> _Task description_: Within the listing below, please copy exactly the lines between the line holding "The width and height of the screenshot is (1512, 796)." and the line holding "Open the ruler measurement tool", inclusive.

> _Provided data_:

-- -- --

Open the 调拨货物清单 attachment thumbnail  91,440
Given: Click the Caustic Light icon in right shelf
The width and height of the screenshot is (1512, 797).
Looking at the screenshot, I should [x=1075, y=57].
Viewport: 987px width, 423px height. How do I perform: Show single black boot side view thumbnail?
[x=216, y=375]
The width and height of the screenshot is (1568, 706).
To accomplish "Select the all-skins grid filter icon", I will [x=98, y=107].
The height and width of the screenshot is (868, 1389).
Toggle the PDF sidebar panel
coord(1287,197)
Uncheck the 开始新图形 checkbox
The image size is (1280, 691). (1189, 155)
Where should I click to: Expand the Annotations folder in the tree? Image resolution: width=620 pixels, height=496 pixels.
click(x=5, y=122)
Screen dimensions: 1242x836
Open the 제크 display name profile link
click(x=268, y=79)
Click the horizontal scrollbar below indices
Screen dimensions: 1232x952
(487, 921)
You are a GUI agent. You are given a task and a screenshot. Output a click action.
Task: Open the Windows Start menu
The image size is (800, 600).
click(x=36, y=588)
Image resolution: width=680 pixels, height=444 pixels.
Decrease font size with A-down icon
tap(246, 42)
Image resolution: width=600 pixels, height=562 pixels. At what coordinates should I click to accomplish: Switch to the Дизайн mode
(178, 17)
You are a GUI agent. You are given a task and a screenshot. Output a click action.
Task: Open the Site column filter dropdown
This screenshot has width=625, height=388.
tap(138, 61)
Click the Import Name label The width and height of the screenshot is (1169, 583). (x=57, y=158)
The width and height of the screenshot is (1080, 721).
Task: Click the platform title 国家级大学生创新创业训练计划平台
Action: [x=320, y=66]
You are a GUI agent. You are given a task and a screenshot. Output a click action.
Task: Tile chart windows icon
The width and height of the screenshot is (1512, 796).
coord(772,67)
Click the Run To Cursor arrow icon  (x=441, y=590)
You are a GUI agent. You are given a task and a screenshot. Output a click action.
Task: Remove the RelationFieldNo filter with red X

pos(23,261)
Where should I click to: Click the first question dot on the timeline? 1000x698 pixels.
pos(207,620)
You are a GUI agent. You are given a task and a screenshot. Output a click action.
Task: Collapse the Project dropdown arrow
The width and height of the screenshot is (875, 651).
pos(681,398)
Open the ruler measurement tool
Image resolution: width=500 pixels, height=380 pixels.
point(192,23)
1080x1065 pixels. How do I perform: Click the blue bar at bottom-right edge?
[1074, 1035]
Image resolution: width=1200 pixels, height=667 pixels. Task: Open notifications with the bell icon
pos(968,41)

-- -- --

> _Completed exercise_:
The width and height of the screenshot is (1512, 796).
coord(772,67)
Click the Run To Cursor arrow icon  (x=441, y=590)
You are a GUI agent. You are given a task and a screenshot. Output a click action.
Task: Remove the RelationFieldNo filter with red X

pos(23,261)
Where should I click to: Click the first question dot on the timeline? 1000x698 pixels.
pos(207,620)
You are a GUI agent. You are given a task and a screenshot. Output a click action.
Task: Collapse the Project dropdown arrow
The width and height of the screenshot is (875, 651).
pos(681,398)
Open the ruler measurement tool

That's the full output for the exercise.